The decline was driven mostly by Prada’s retail network, which fell 16 percent year-on-year. Tourist traffic was down in Europe and the U.S., but Russia saw double-digit increases and favorable exchange rates following Brexit drove sales in the United Kingdom.
The European market declined by 18%, while the the American market decreased by 15%. Stores in Mexico and Brazil however performed extremely well.
In Asia Pacific sales declined by 18%, the negative economic backdrop continued to impact performance in both Hong Kong and Macau, but signs of improvement have been visible since July across Greater China.
Prada’s sales in Japan for the first half of the year fell 9 percent, attributed to a decrease in Chinese tourists due to a less favorable exchange rate.
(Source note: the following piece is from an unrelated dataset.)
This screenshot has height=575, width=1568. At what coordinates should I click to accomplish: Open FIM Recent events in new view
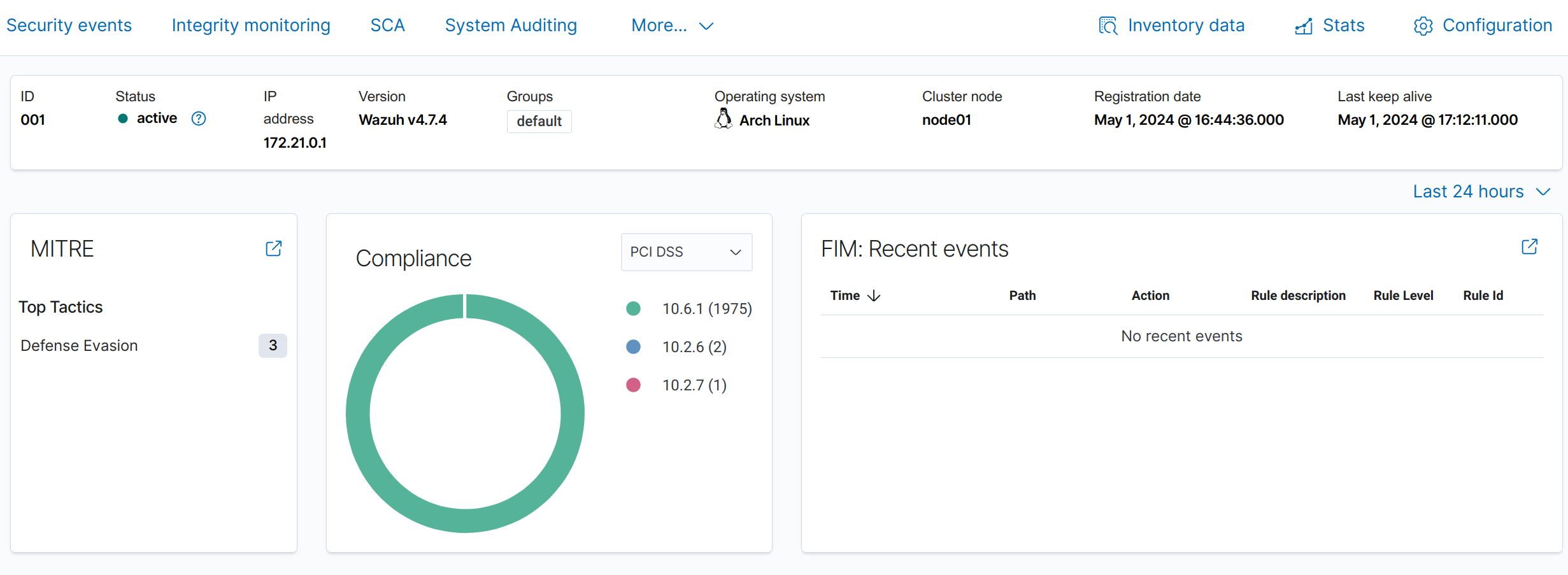pos(1529,247)
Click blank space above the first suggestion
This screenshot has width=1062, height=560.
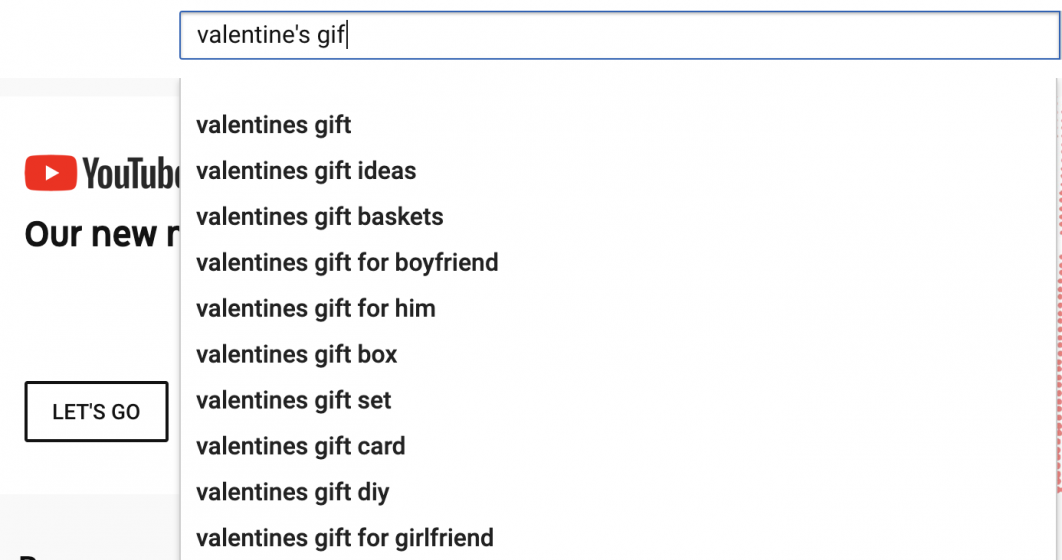click(618, 91)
In July, Prada took a step into ecommerce with collaborations with MyTheresa and Net-A-Porter, which it credits for improved performance compared to 2015.
A directly-operated Prada e-commerce platform will launch first in China, Hong Kong and Singapore, with international roll-out expected within two years. Prada also plans to boost its digital marketing. Product offerings will be reconfigured to cater to cater to individual markets’ needs.
Prada is also assessing its store network, with plans to close stores that are not strategically placed and open new locations in markets with strong opportunity.
“With the implementation of the first phase of rationalization of various management and operating processes and with the launch of a series of new initiatives that will allow the Group to respond quickly to the requirements of a rapidly evolving market, I see 2016 as a turning point,” said Patrizio Bertelli, CEO of Prada, in a statement.